Athos le forestier, Maria Stefanopoulou (par Stéphane Bret)
Athos le forestier, août 2019, trad. grec René Bouchet, 224 pages, 22 €
Ecrivain(s): Maria Stefanopoulou Edition: Cambourakis
La littérature, dit-on, aide à comprendre le passé d’un pays, son histoire, ses drames lointains ou rapprochés. Ce présupposé est largement confirmé par le magnifique récit de Maria Stefanopoulou, qui signe à cette occasion son premier roman, même si cette auteure a déjà produit des nouvelles et essais sur la critique et la violence.
C’est un roman choral, qui expose successivement les points de vue des différents personnages : Athos, qui est forestier dans le Péloponnèse, se cache dans sa cabane car il passe pour mort, ayant échappé aux représailles de la Wehrmacht du 13 décembre 1943 à Kalavryta. Dans ce village ont été massacrés tous les habitants. Son épouse, Marianthi, et sa fille Margarita quittent la localité.
Près de quarante ans plus tard, Lefki, la fille de Margarita, s’installe à Kalavryta pour y créer une Clinique de la douleur car Lefki est médecin. Iokasti, fille de Lefki, représente la quatrième génération après la seconde Guerre mondiale : elle veut résoudre le mystère d’Athos, et se lance dans la forêt à la recherche de son grand-père Athos.
Ce roman est riche à plus d’un titre, il ne néglige aucun aspect : l’humain, l’historique, et l’écologique. En effet, Athos, comme l’indique le titre du roman, est forestier ; il manifeste pour la forêt, pour la nature une complicité et une affection sans bornes : « La nature, qu’Athos chérissait tant, était ma grande rivale. Il était toujours seul et libre avec elle. Et quand il était auprès de moi, il n’avait qu’une hâte ; retourner auprès d’elle ».

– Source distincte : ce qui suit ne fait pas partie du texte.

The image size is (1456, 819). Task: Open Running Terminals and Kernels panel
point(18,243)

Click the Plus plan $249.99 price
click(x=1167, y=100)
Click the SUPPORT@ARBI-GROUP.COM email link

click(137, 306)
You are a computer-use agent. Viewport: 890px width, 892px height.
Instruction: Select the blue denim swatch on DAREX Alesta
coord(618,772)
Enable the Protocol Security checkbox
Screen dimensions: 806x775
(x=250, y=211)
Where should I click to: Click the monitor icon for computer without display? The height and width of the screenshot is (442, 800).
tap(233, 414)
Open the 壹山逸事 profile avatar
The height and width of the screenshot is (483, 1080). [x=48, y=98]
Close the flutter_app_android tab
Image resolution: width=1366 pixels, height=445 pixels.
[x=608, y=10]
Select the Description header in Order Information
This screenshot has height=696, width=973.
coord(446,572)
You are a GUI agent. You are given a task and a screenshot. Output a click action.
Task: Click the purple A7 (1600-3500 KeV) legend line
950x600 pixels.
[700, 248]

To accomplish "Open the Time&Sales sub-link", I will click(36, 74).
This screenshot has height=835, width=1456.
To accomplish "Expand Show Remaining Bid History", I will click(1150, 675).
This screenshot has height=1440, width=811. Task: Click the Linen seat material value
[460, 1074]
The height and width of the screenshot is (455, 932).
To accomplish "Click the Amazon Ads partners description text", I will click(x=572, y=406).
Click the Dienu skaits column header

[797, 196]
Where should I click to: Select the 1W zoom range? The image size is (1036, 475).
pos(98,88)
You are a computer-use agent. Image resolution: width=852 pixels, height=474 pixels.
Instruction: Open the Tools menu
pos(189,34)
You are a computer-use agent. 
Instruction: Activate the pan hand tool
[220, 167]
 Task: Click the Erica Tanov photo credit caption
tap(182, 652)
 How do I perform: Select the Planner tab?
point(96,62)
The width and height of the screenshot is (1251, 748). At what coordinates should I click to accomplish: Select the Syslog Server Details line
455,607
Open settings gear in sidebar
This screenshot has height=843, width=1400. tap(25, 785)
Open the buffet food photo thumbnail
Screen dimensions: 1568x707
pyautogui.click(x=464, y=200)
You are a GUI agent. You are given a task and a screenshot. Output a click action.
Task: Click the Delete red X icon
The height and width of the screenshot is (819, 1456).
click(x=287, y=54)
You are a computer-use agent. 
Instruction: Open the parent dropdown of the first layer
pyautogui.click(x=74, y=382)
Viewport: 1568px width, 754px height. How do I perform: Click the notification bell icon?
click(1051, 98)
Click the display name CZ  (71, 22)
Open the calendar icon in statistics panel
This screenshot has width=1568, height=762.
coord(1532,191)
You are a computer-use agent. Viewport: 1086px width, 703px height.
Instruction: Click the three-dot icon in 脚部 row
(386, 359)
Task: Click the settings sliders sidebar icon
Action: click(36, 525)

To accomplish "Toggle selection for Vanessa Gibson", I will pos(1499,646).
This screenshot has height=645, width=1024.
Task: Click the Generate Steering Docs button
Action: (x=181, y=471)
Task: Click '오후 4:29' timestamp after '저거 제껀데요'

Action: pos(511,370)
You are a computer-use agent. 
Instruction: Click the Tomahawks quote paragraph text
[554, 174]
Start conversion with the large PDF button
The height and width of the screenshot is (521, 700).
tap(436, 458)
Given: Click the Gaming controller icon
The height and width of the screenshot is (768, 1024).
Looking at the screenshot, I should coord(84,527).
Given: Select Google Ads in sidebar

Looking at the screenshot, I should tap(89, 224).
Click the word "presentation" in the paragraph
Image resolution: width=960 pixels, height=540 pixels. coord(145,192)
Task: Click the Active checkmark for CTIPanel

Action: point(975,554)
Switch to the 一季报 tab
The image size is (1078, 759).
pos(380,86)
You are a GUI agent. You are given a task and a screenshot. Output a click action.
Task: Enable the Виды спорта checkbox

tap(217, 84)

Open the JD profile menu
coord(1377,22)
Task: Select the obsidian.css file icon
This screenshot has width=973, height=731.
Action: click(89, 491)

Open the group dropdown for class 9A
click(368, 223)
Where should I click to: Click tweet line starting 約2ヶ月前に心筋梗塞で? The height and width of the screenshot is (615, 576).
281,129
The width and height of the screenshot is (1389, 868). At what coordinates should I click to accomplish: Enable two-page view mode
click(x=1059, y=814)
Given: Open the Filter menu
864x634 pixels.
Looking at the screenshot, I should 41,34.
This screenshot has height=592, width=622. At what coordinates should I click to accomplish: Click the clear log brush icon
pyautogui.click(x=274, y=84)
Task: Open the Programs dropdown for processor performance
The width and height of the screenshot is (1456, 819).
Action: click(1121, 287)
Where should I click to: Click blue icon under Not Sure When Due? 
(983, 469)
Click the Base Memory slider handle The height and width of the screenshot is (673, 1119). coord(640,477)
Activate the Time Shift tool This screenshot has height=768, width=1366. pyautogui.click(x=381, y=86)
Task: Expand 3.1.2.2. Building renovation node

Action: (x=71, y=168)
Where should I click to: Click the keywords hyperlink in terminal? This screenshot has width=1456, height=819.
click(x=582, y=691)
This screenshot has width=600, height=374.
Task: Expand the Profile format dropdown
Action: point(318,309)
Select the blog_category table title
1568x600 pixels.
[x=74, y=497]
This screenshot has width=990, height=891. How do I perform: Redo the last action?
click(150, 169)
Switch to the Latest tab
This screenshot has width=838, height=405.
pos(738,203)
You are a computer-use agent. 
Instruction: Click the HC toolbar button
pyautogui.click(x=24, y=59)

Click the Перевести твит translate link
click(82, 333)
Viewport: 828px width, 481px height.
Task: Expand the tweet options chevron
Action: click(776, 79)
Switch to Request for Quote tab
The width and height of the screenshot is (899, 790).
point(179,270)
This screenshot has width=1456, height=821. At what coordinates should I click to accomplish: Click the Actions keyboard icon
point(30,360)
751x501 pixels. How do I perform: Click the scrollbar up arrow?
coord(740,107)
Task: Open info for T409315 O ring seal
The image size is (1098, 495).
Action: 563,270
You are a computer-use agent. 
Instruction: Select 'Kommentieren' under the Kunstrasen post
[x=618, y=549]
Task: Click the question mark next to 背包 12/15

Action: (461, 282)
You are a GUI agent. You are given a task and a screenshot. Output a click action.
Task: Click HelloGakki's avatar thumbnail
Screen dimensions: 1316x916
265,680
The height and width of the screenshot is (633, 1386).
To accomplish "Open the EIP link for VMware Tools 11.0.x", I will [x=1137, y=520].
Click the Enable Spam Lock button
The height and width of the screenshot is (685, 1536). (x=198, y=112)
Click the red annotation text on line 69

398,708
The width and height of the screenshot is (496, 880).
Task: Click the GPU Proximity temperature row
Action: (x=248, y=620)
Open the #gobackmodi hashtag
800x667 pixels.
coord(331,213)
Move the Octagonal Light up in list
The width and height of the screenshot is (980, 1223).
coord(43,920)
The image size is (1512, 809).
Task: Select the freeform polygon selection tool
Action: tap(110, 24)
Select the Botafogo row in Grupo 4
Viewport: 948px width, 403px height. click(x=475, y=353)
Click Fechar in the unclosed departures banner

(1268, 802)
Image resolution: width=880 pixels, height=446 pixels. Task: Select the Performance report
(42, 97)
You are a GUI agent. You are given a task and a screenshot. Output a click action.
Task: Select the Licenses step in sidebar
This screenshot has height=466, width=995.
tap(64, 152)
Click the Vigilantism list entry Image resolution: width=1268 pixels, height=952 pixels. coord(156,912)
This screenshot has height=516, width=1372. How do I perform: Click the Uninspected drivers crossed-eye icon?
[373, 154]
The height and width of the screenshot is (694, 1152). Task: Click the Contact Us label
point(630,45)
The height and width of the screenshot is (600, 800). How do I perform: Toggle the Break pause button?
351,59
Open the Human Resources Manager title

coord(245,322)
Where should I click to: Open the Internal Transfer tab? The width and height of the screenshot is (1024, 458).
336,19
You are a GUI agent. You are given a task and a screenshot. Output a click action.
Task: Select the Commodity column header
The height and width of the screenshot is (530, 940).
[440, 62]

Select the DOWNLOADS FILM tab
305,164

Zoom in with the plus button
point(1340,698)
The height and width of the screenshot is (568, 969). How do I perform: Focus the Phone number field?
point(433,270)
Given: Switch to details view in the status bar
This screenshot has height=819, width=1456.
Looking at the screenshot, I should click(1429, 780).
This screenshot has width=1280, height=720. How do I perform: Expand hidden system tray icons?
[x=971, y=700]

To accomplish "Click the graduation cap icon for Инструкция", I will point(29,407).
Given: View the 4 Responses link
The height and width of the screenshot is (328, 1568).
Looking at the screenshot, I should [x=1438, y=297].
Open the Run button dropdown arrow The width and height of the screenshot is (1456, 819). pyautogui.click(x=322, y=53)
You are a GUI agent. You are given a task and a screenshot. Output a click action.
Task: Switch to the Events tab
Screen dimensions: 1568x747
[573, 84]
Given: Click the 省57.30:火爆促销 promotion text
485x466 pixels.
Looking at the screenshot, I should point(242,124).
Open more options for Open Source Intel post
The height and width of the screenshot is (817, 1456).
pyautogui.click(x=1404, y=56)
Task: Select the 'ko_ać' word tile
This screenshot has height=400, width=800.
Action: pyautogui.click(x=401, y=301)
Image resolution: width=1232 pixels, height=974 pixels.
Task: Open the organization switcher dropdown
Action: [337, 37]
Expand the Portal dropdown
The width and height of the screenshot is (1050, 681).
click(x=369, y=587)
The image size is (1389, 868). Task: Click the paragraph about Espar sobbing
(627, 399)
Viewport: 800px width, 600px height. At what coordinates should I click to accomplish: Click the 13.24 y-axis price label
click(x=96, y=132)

Les personnages de ce roman ne sont pas monolithiques, ils gardent, malgré les drames que traverse la Grèce à ce moment, leurs distances et leur sens critique. Ainsi, Lefki résiste-elle avec courage à la tentation, pourtant bien compréhensible, de la haine brute : « J’ai vécu avec la haine de la guerre. Haine des Allemands, haine des maquisards (…) Je n’ai pourtant jamais songé à me venger, je n’en ressentais pas le besoin ».
Ce récit nous plonge aussi dans les arcanes de l’histoire contemporaine grecque ; les horreurs de l’occupation allemande, bien sûr ; mais aussi les déchirements de la guerre civile survenue entre 1945 et 1947 qui a opposé les Grecs nationalistes et communistes. Il y a également une réflexion sur la guerre, la violence très riche dans ce roman, qui nous séduit par l’humanité de ses personnages et le dévoilement de leurs interrogations, de leurs doutes, de leurs souffrances :
« Il existe trois voies pour conjurer le viol de sa conscience et gagner sa liberté personnelle : devenir martyr en participant à un juste combat ; feindre de se soumettre en dissimulant son credo ; s’exiler de son propre chef. Fidèle aux lois de la nature, le forestier a tracé un quatrième chemin ».
C’est très réussi pour ce premier roman. Nous attendrons avec grande impatience les prochains écrits de Maria Stefanopoulou.